Fragmento:
En esa cena platicamos mucho, y él, generoso al compartir su larguísima experiencia en el cine, derrocha anécdotas, lo mismo sobre Fidel Castro que sobre Alejandro Galindo, uno de los primeros cineastas que lo impulsó. Al calor de la charla, de pronto nos dice: “Cuando filmas una película y ya estás aceitado, porque vas en la tercera o cuarta semana de rodaje, de pronto te das cuenta que todo lo que filmaste en la primera es basura, y te entra una desesperación por volver a filmar todo eso que hiciste y que no sirve para nada… y ya no es posible, mano. Filmamos tan poco en México que, en cada película, hay que aprender cada vez cómo se hace”.

 

En ese entonces me sorprendí mucho con esta declaración porque Retes era un director que, para entonces, ya había filmado –por lo menos– más de una quincena de películas muy diversas: lo mismo había explorado el formato súper 8 para hacer sus primeros cortos (algunos de ellos muy combativos políticamente), que las glorias presupuestales del cine echeverrista, donde debutó con un Chin Chin el teporocho (1975), aún insuperable cuando de óperas primeras se trata; para luego pasar a trabajar en un esquema de cooperativa, entre familiar e industrial, donde realizó películas como Mujeres salvajes (1980), la obra maestra del sexploitation nacional; cine familiar de aventuras, a partir de novelas de Emilio Salgari; video-homes, de esos que se filmaban en 3 o 4 días; e incluso algunas películas notabilísimas que habían tenido su cenit festivalero –y comercial– con Bienvenido-Welcome (1993), una verdadera oda a su propio cine y al Cine, con mayúsculas.
Años atrás, me había tocado participar como continuista en un cortito con un grupo, mayoritariamente joven, que había hecho sus primeras armas cinematográficas con él. Recuerdo que ahí estaban Carlos Salces, Abraham Castillo y la gente de la Cooperativa Conexión, un equipo de técnicos independientes de primera, comandado por el fotógrafo Chuy Chávez. Acababan de filmar El bulto (1991), y todos hablaban de Retes con absoluta devoción. Relataban, sin parar, anécdotas divertidísimas, que me hacían sentir ajeno porque yo no era más que un imberbe estudiante cuequero en un rodaje muy por encima de mis conocimientos y posibilidades; pero ahí sentí, por primera vez, lo que significaba tener una “familia cinematográfica”, un equipo que te sigue en las buenas y en las malas, no por dinero (porque nadie había cobrado), sino como un acto de fe.

Ejercicio:
Cita del texto sobre Retes el pasaje que comienza en "Años atrás, me" y termina en "acto de fe.". Usa únicamente el texto sobre Retes.

Material:
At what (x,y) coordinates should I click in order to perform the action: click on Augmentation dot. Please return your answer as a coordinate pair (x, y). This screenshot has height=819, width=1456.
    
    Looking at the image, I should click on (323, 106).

Tarea resuelta:
Años atrás, me había tocado participar como continuista en un cortito con un grupo, mayoritariamente joven, que había hecho sus primeras armas cinematográficas con él. Recuerdo que ahí estaban Carlos Salces, Abraham Castillo y la gente de la Cooperativa Conexión, un equipo de técnicos independientes de primera, comandado por el fotógrafo Chuy Chávez. Acababan de filmar El bulto (1991), y todos hablaban de Retes con absoluta devoción. Relataban, sin parar, anécdotas divertidísimas, que me hacían sentir ajeno porque yo no era más que un imberbe estudiante cuequero en un rodaje muy por encima de mis conocimientos y posibilidades; pero ahí sentí, por primera vez, lo que significaba tener una “familia cinematográfica”, un equipo que te sigue en las buenas y en las malas, no por dinero (porque nadie había cobrado), sino como un acto de fe.